Eduard Rogatsky
Albert Einstein College of Medicine, USA
Title: Aspects of electrospray ionization of 25–hydroxy vitamin D lessons learned
Biography
Biography: Eduard Rogatsky
Abstract
Vitamin D deficiency is a widespread clinical problem and has been associated with many adverse health outcomes. Analysis of vitamin D2 (ergocalciferol) and D3 (cholecalciferol) and their major metabolites 25 (OH) D2 and 25 (OH) D3 has become a high priority topic in clinical analysis. Currently a variety of LC/MS methods have been developed to support vitamin D analysis. These LC/MS methods utilize different transitions, ionization modes, sample preparation strategies, mobile phases and columns.
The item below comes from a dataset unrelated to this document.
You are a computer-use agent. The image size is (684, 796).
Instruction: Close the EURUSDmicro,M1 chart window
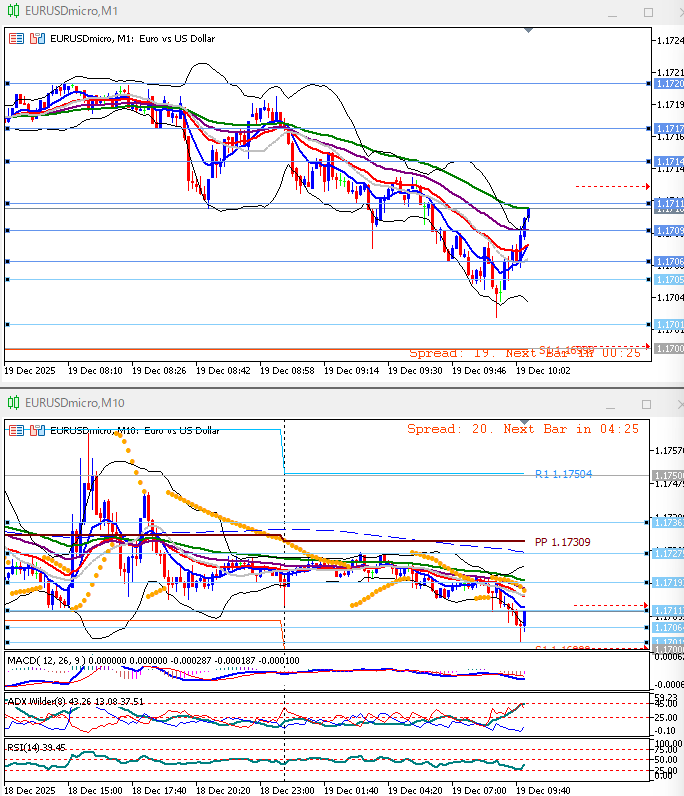click(x=673, y=12)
In LC/MS analysis of 25 OH Vitamin D, dehydration (water loss) is the major side reaction. Comparing acetonitrile to methanol, which are typically used as mobile phases for LC separation, acetonitrile does not support hydrogen bond formation; therefore, proton-induced water elimination in-source becomes a major side-reaction, especially given the low pH of the mobile phase and positive mode electrospray and APCI ionization. MeOH, in contrast, supports hydrogen bond formation with the 25 (OH) D2 and 25 (OH) D3 hydroxyl groups. This efficiently “shields” most of hydroxyl groups by hydrogen bonding, and protects against protonation and resultant water elimination. We found that quantitation of the 25 (OH) D from its [M+H]+, “intact” precursor ion, is temperature invariant. In contrast, quantitation using the in-source dehydrated precursor (parent) ion, leads to increased sensitivity with a rise in temperature, due to its better ionization efficiency at higher temperatures. Since actual temperature of droplets can vary with mass spectrometer hardware, flow rate, and mobile phase composition, fluctuations of these factors may contribute additional variability to the assay.